Pakistanis to help Afghanistan organise their army, to send ISI chief
A top-level Pakistan official, who has access to the country’s security decisions, has revealed that the Pakistanis have decided to send security and intelligence officials, including the head of the powerful Inter-Services Intelligence (ISI) agency, to Afghanistan to help the Taliban reorganise their military.
Pakistan intends to help the radical Islamic outfit to re-organise its army and may also provide necessary training to the Taliban, which is largely made up of Pashtun fighters trained in Pakistan madrasas.
It is being said that Pakistan’s worry has aggravated after the recent suicide bombing carried out by the Islamic State outside Kabul airport killed more than 100 people, including 13 US troops. Besides terror attacks, there have been gunfights across the Pakistan-Afghanistan border since last week, killing at least two Pakistani soldiers.
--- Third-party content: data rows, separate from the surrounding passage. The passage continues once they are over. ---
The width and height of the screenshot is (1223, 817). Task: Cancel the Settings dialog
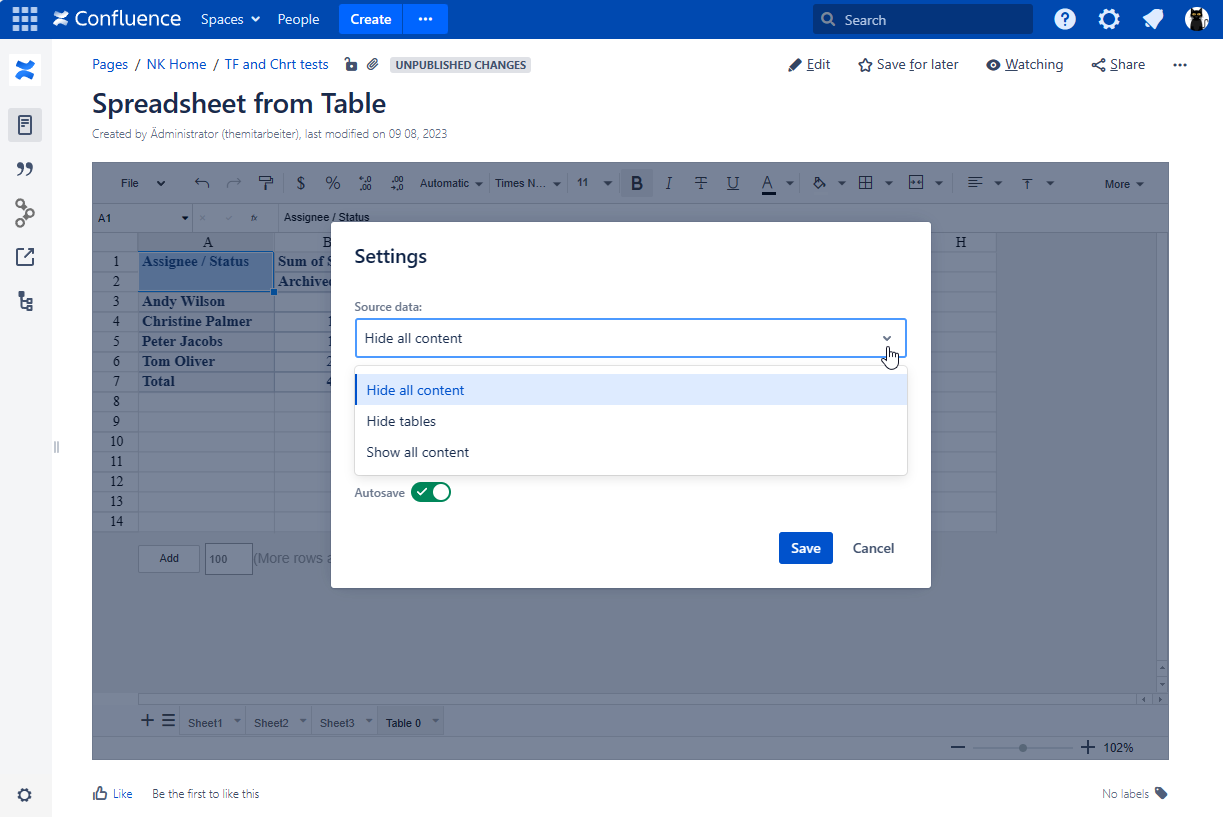(x=873, y=548)
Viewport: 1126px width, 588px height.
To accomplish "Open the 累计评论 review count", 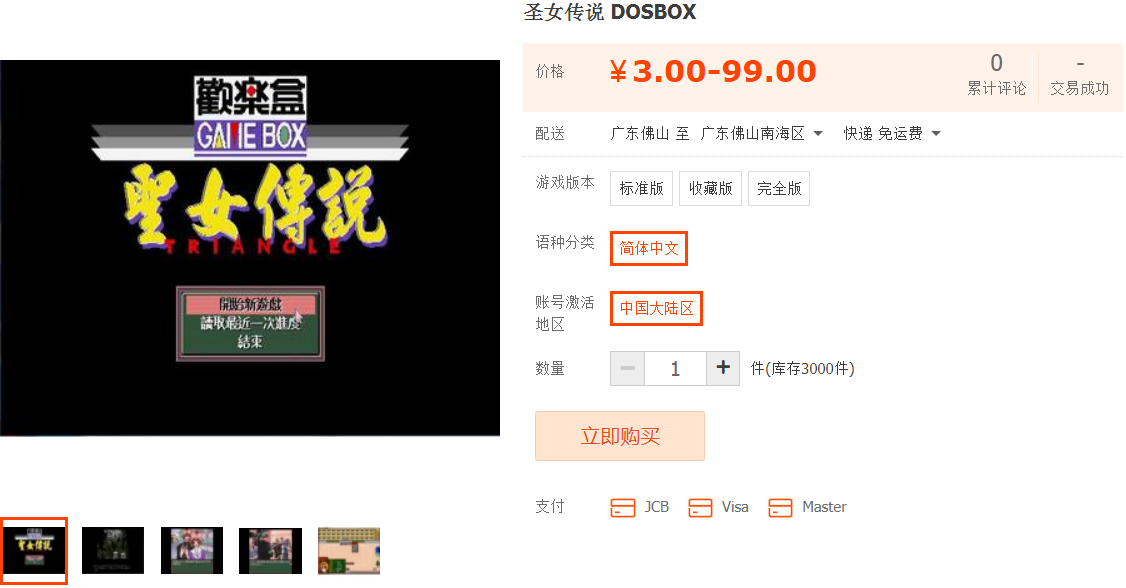I will 997,75.
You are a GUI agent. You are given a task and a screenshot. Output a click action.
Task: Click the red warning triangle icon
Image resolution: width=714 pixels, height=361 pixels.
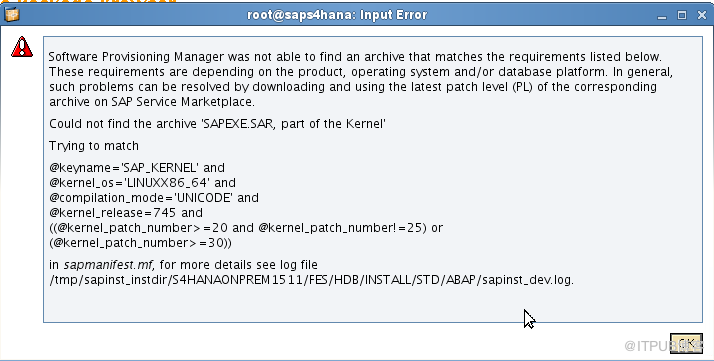[x=22, y=47]
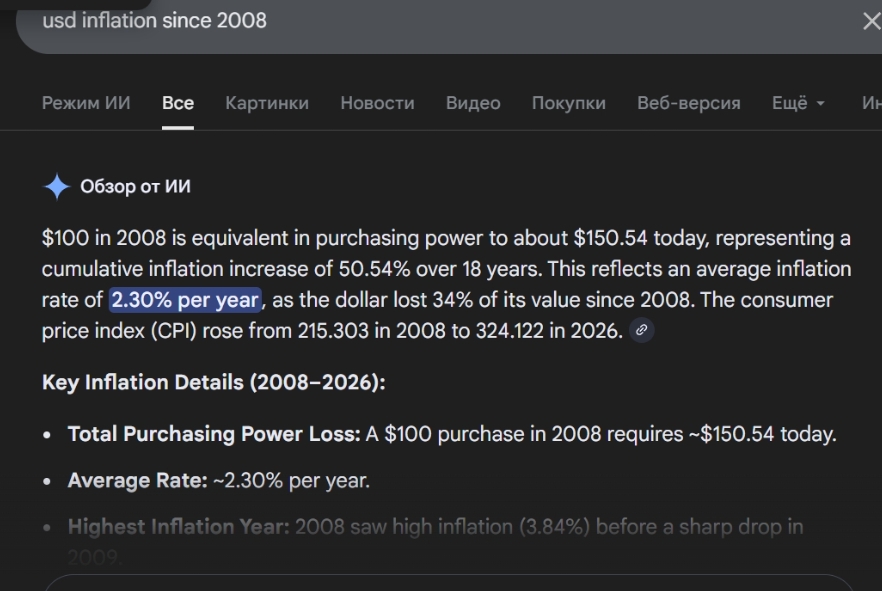Expand the Ещё dropdown menu
Viewport: 882px width, 591px height.
click(798, 103)
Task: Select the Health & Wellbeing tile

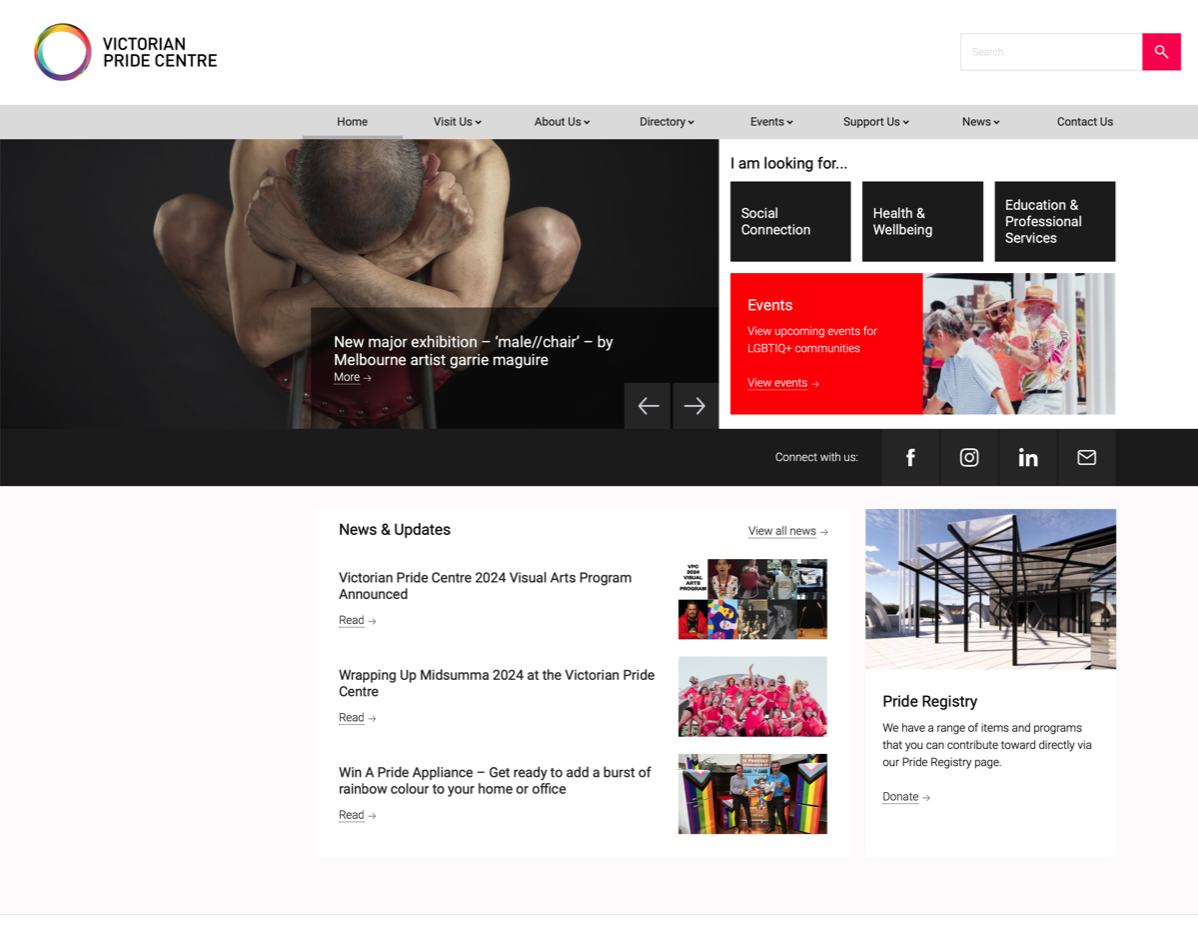Action: (x=922, y=221)
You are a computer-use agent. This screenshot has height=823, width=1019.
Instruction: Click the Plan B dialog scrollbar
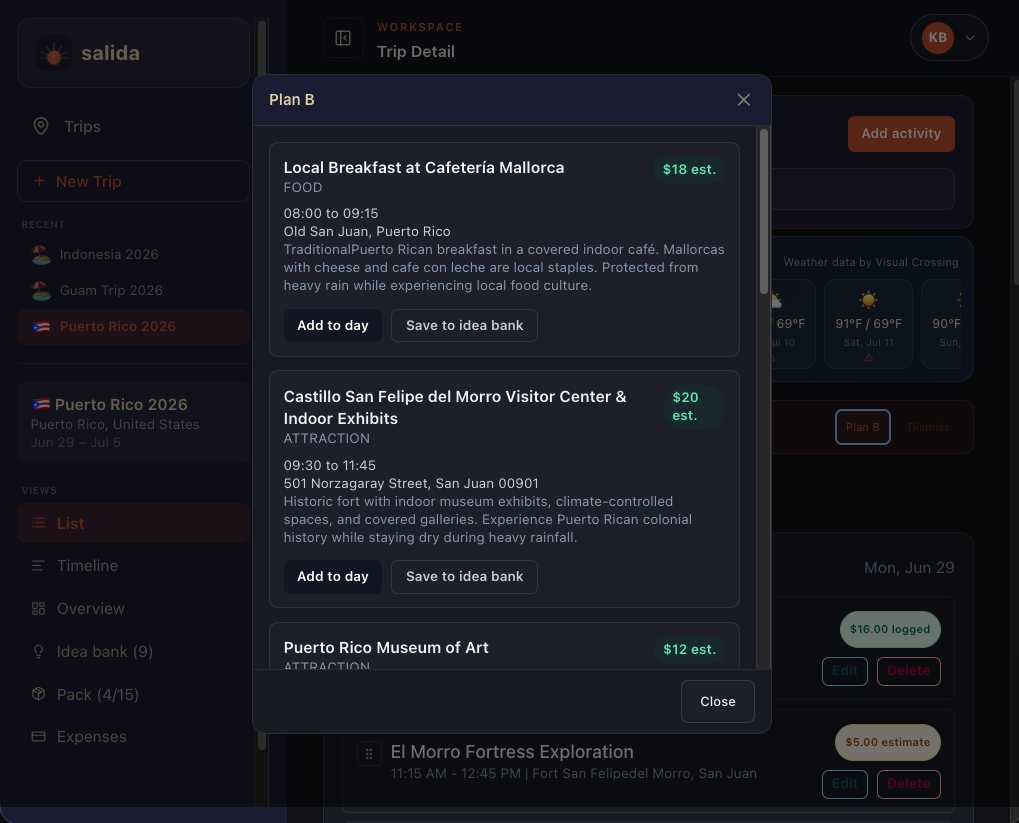(764, 211)
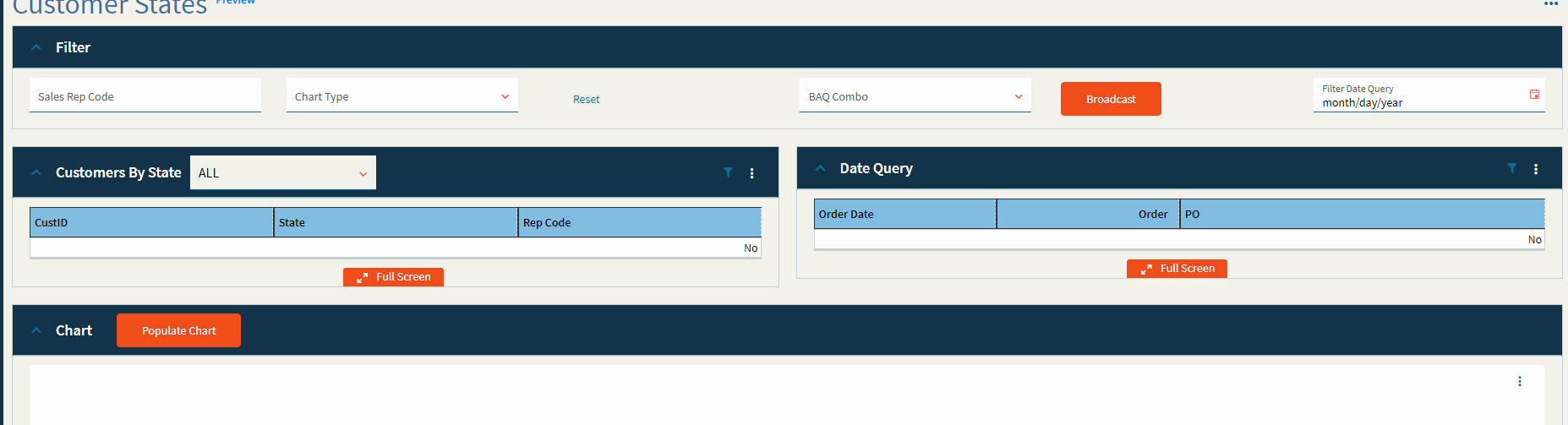Click the Sales Rep Code input field
The width and height of the screenshot is (1568, 425).
point(145,96)
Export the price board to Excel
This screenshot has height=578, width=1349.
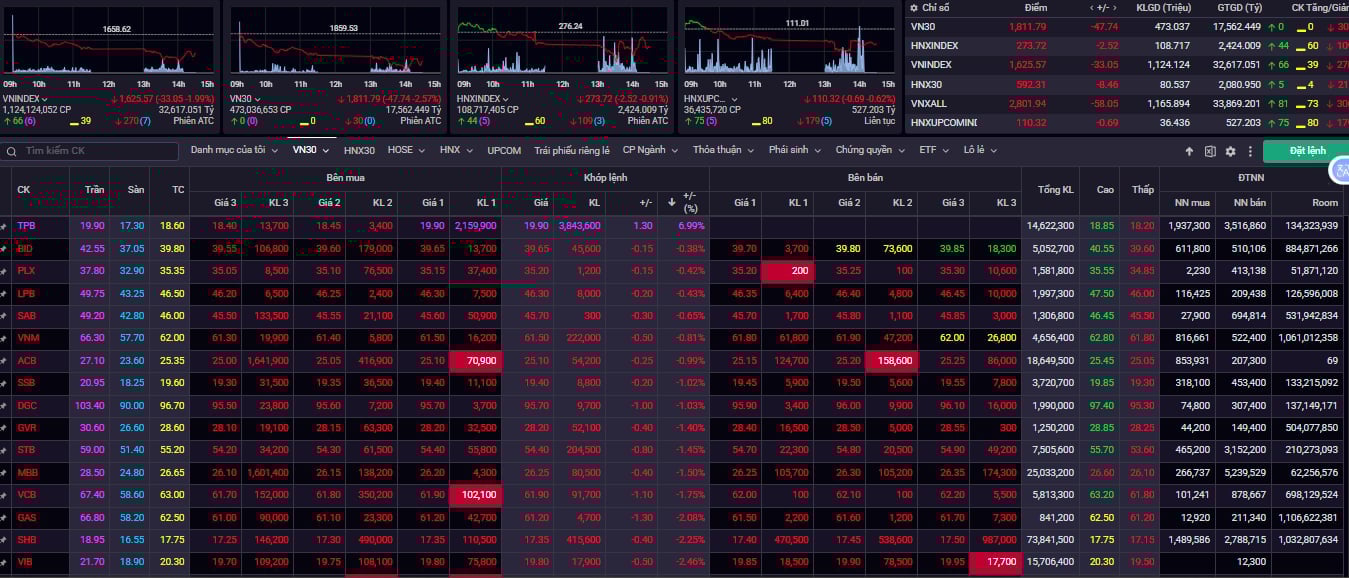pos(1209,151)
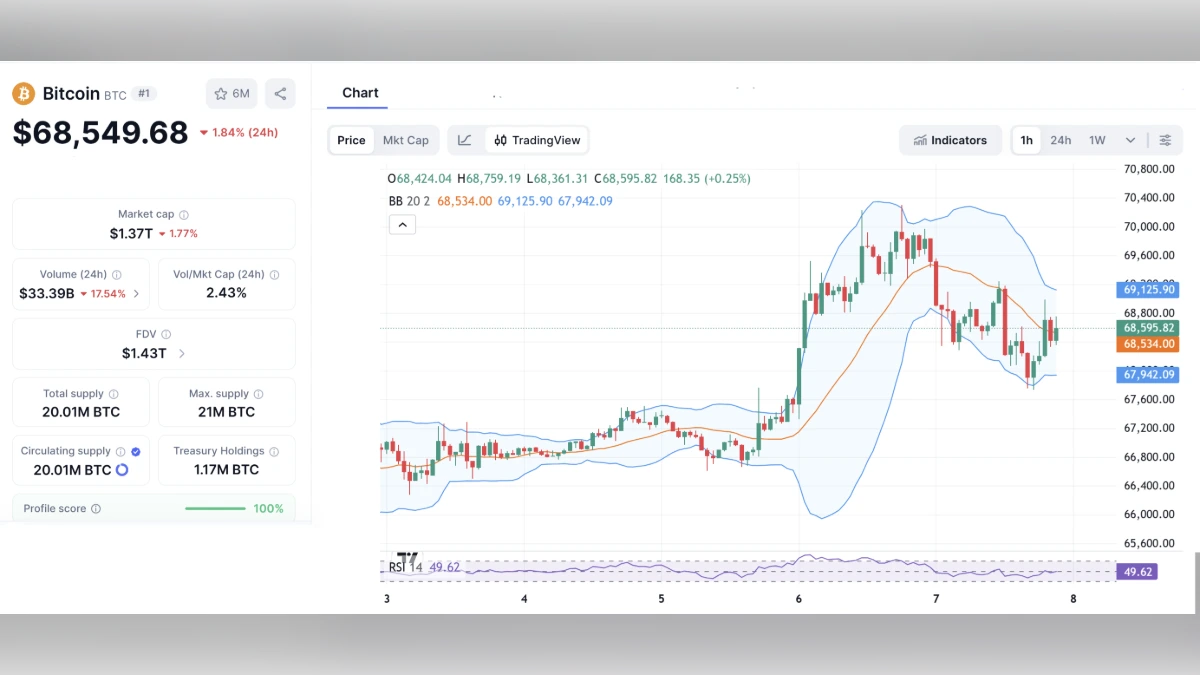The height and width of the screenshot is (675, 1200).
Task: Open Volume (24h) details arrow
Action: 138,293
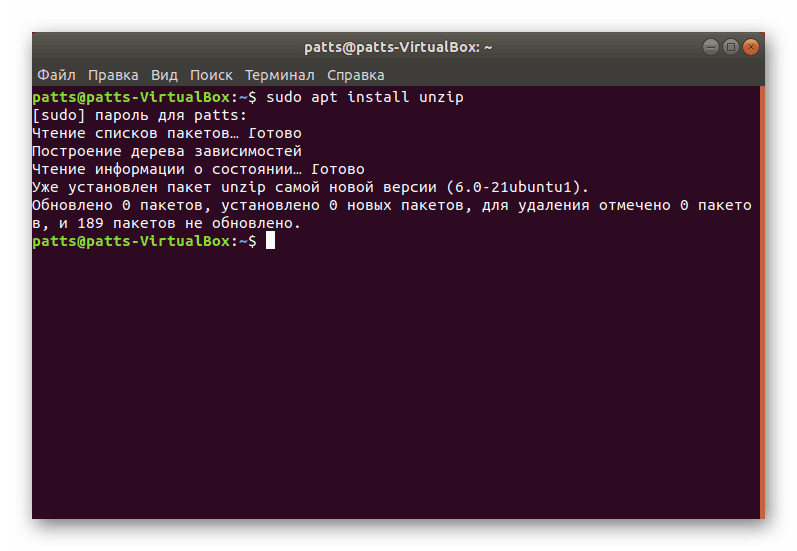The height and width of the screenshot is (551, 797).
Task: Click the 'Построение дерева зависимостей' line
Action: tap(166, 152)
Amidst this, the US officials have accused Pakistan of sponsoring and supporting the Afghan Taliban, which has been fighting a Jihad against the foreign forces for over two decades now. In fact, Pakistan was one of the few countries that recognised the Taliban government that was toppled in 2001, denies the charge.
However, the country claims that its influence over the Taliban has decreased, especially after the Taliban’s victory against the US-led coalition and the US troops subsequent withdrawal from the war-torn country.
Pakistan yet to recognise Taliban govt
Interestingly, Pakistan, the chief backer of the Taliban, is yet to recognise the new Taliban government. “Whether we recognise the Taliban government or not, stability in Afghanistan is very important,” said an official, adding that recognition of the Taliban government was not immediately on the table.
The official said that the world should not abandon Afghanistan and added that Pakistanis would not intervene directly in Afghanistan’s crisis. The Pakistani officials claimed that the Islamic State Khorasan (ISKP), which has claimed responsibility for the Kabul Airport attack, is looking to launch more attacks and recruit more for their outfit.
Meanwhile, the Taliban has reportedly assured their neighbour that Afghan territory to be permitted to be used by anyone planning attacks on Pakistan or any other country. However, Islamabad expects that the Afghan Taliban hand over those planning attacks against Pakistan, the official added, or at least force them from their mutual border.